RUNTIMES & FRAMEWORKS
Section 22.1
01

PyTorch eager vs compiled — the dispatch stack

PyTorch is the framework most ML practitioners encounter first, and almost no one understands what’s actually happening when they call torch.matmul(a, b). The chain is: Python interpreter → PyTorch Python binding → PyTorch C++ dispatcher → operation router → backend kernel (cuBLAS / FlashAttention / aten implementation) → CUDA driver → GPU. Six layers of indirection.
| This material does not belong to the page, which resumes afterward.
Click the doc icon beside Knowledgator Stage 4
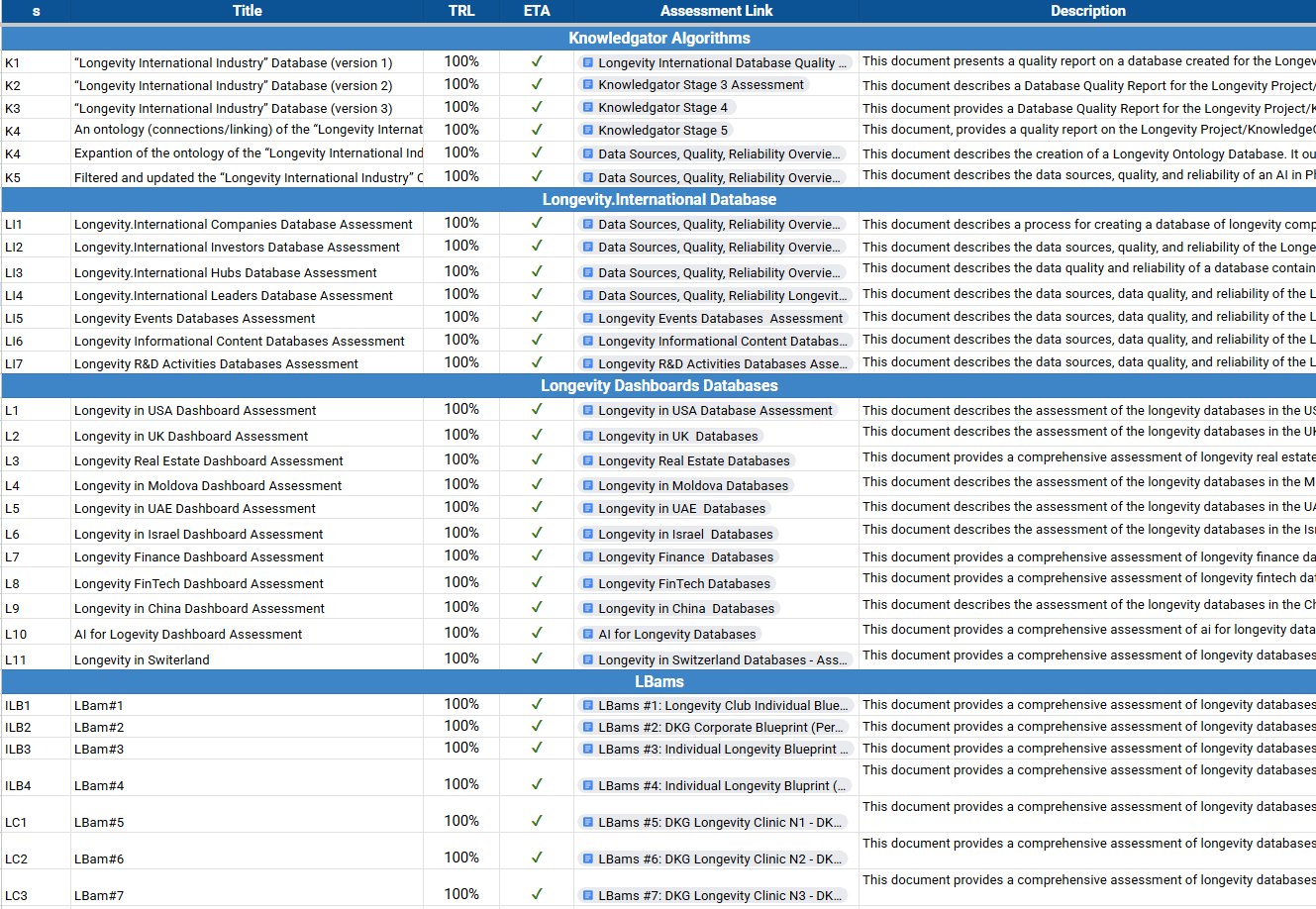The image size is (1316, 909). (588, 108)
This section walks the dispatch stack, explains the difference between PyTorch’s default EAGER mode and the newer COMPILED mode (torch.compile / Inductor), and shows where typical performance gains and losses come from.

The Python → kernel path

When you write torch.matmul(a, b), here’s what happens:

1. Python interpreter: - Parses the call. - Looks up torch.matmul in the torch module. 2. Python binding (pybind11 layer): - Converts Python args to C++ types. - Calls into torch::ops::aten::matmul(). 3. PyTorch dispatcher (the actual ROUTER): - Receives (a, b) tensors. - Reads each tensor's metadata: dtype, device, layout. - Looks up the kernel registered for (matmul, bf16, CUDA, strided). - Dispatches to that kernel. 4. Operation kernel (e.g., aten::matmul_cuda): - Plans how to split the work. - Falls through to cuBLAS for actual matmul, OR to a custom kernel. - Manages CUDA streams, memory allocation, scheduling. 5. cuBLAS / FlashAttention / custom CUDA kernel: - Issues actual GPU instructions. - Reads inputs from HBM, computes, writes to HBM. 6. CUDA driver → GPU: - Hardware does the work. - Result becomes available asynchronously.
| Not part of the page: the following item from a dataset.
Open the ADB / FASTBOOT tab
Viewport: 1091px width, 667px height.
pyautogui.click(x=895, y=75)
PyTorch dispatcher is the central abstraction. Every operation goes through it; the metadata-based routing is what makes “the same Python code work on CPU and GPU” possible.

Eager mode — the default

In eager mode, every Python operation triggers an immediate kernel launch:

Eager mode example: x = torch.randn(1024, 1024, device='cuda', dtype=torch.bfloat16) y = torch.relu(x) # kernel 1: ReLU z = torch.matmul(y, x) # kernel 2: matmul w = z + x # kernel 3: add Each of relu, matmul, add launches a CUDA kernel. Each launch has ~5-50 μs of overhead (kernel launch latency). Each intermediate (y, z) is written to HBM and re-read by the next op. For small operations: kernel launch overhead dominates. For large operations: HBM bandwidth to write/read intermediates dominates.

The eager mode advantage: it’s PURE PYTHON. Every operation runs immediately, you can print intermediate values, use breakpoints, mix with arbitrary Python code. This is what makes PyTorch’s debugging story so much better than TensorFlow 1.x’s graph mode.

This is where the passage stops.